EVERYONE wants, desires, hopes, longs for peace. The irony here is that there are those who are willing to go to war if only to achieve peace.  In Mindanao particularly, our Muslim community pins their hope for peace on a Mindanaon president, President Rodrigo Duterte.

The President made it clear even during the campaign period that one of his priorities is to pass a basic law for the creation of an autonomous Muslim region/s. This is why he works almost to the point of obsession and exhaustion for the said legislation to be passed and approved.

This corner, however, is not convinced this legislation is the magic wand that will do wonders. Let us accept it that not all of those who profess devotion to Mindanao peace and those who tirelessly work for the drafting, lobby and approval of the BBL or Bangsamoro Organic Law (BOL) have honest intentions.

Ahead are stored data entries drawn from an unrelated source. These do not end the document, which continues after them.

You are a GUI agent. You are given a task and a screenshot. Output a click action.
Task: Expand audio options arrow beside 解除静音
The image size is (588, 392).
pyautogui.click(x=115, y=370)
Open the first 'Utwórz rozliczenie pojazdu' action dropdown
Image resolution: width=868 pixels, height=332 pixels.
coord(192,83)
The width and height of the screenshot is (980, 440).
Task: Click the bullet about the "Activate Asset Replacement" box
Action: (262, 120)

Listen to them speak. Once you listen good, it is easy to read between the lines on what motivated them to work for the Bangsamoro law. In the field of diplomacy and I guess, in politics too, one must listen to what are being said. However, on sensitive issues like the Bangsamoro law, it pays to listen more closely on what are left unsaid.

I remember the late lawyer Fred Gapuz whose brilliance in legal practice as well as in the field of political “operation” once blurted out during a meeting of political leaders, “ do not believe a politician who claims to have none of so-called vested and selfish interest. Every politician always has one; expressed or not.”

He continued and bluntly said, “Presumption of innocence does not include politicians.” Of course, this was followed by some qualificatory statements as to why and what are the circumstances. In other words, if one listens to government propagandists, one must be wary and smart enough to differentiate what are being said seriously, sincerely as well as those being said simply just to sound right.

I am one of those who are watching closely on how the Bangsamoro law will travel through the icy waters of our society. This does not mean that if it easily passes the House of Representatives, it will be easily accepted too by our people.

As a Mindanaoan, I have two expectations: one) the BBL issue will be appreciated differently by people of Luzon and the Visayas  on one hand and those in Mindanao on the other; two) this will not bring lasting peace to Mindanao.